Coupables d’écriture

À Paris, la maison des journalistes héberge des professionnels menacés de mort dans leur pays, simplement pour avoir exercé leur métier.

Publié le 23 février 2004 Lecture : 2 minutes.

« Nous essayons d’offrir aux journalistes réfugiés la vie la plus normale possible et la plus proche de celle d’un journaliste lambda », explique Philippe Spinau, cofondateur de la Maison des journalistes (MDJ), qui a ouvert ses portes en décembre 2003 à Paris. Dans cette usine désaffectée, quinze professionnels originaires d’Haïti, du Cameroun, de Côte d’Ivoire, de Birmanie, du Pakistan ou encore d’Algérie et de Tunisie tentent effectivement de vivre comme si de rien n’était. Comme s’ils n’avaient jamais dû faire face aux menaces de mort. Comme s’ils n’avaient jamais dû quitter précipitamment leur famille et leur pays.
Chacun a sa chambre, sommairement meublée. Tous se retrouvent, le soir venu, dans les espaces collectifs, sobres mais modernes, de cette « maison » de 760 m2 nichée dans le 15e arrondissement. Ils racontent leurs mésaventures, partagent leur foi en la liberté d’expression, échangent leurs convictions et leurs doutes autour d’un tagine ou d’un curry. La journée, quand ils ne bataillent pas pour obtenir leurs papiers, ils écrivent dans L’OEil de l’exilé, le journal de l’association. Ou ils offrent leur plume à leur parrain, un support de presse français.
Les médias ont activement soutenu le projet de Philippe Spinau, ancien réalisateur, et de Danièle Ohayon, journaliste à la radio France-Info. C’est grâce à leurs dons, complétant le financement de la Mairie de Paris et de l’Union européenne (UE), qu’ils ont pu ouvrir une première structure, en mai 2002, à Bobigny, dans la région parisienne, en attendant que se terminent les travaux de réhabilitation de cette usine de la rue Cauchy. Le Monde, Le Canard enchaîné, TF1, Canal + et bien d’autres rédactions de l’Hexagone accueillent de temps à autre les journalistes exilés. Mais de là à leur offrir un travail… « Malheureusement, certains sont obligés de faire une croix sur leur carrière de journaliste une fois leur situation régularisée », déplore Philippe Spinau.
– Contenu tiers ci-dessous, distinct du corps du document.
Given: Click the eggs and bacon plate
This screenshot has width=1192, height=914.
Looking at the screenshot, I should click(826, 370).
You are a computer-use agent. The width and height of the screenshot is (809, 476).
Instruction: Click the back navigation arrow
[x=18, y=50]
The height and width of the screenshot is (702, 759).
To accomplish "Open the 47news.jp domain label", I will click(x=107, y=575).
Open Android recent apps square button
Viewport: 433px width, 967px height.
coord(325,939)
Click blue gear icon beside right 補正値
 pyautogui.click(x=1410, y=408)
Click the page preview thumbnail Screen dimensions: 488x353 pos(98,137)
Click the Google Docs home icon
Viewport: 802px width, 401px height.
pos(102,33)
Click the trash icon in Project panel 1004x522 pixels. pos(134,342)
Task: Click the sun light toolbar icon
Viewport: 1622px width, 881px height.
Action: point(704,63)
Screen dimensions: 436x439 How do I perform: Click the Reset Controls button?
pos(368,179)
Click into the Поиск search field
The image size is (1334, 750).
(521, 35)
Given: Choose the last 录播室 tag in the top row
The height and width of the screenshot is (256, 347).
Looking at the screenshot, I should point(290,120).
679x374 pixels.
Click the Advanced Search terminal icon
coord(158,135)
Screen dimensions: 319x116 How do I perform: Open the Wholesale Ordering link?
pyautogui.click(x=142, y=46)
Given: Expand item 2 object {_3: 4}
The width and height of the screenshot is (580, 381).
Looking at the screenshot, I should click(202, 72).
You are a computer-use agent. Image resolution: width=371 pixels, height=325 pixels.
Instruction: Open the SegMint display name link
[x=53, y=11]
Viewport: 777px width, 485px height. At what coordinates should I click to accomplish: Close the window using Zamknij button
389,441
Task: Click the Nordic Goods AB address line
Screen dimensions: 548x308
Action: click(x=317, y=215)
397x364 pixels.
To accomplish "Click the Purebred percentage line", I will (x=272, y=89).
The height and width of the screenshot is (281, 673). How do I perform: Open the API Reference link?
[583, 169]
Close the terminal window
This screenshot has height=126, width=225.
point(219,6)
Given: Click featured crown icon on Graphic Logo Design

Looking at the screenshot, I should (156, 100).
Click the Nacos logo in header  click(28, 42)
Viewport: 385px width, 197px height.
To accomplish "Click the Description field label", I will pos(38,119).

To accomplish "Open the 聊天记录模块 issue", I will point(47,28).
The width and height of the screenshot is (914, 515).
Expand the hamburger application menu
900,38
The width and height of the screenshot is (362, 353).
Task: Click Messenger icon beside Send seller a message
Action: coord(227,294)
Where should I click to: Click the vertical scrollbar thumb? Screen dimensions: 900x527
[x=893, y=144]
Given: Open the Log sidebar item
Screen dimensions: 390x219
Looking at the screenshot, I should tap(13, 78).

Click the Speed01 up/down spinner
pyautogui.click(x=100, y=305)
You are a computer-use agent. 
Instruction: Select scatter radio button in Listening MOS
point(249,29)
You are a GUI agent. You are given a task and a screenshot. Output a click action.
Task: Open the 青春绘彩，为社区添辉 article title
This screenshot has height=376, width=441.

D’autres aussi ne veulent plus faire ce métier qui leur a tout pris : leurs racines, leur liberté, leurs proches, leurs idéaux…
Après six mois passés à la MDJ, où ils disposent, en plus de l’hébergement, d’un soutien psychologique et social, d’un ticket alimentaire quotidien de 8,50 euros, de cartes de transport et de téléphone, les journalistes bâillonnés deviennent souvent serveurs, chauffeurs routiers ou livreurs de pizzas. Ce reclassement n’est pas vécu comme un échec par les dirigeants de la MDJ, car ils estiment que leur rôle consiste à offrir les meilleures conditions possibles aux journalistes en passe d’obtenir le statut de réfugié politique. Car c’est l’arrivée brutale, violente et non désirée dans un nouveau pays qui est particulièrement difficile. Philippe Spinau espère que la MDJ fera des petits, en Grande-Bretagne par exemple, autre terre d’asile, puis ailleurs dans le monde. « Il faudrait que d’autres professions, menacées elles aussi, comme les avocats ou les médecins, se mobilisent et créent le même type de maison d’accueil », rêve le directeur.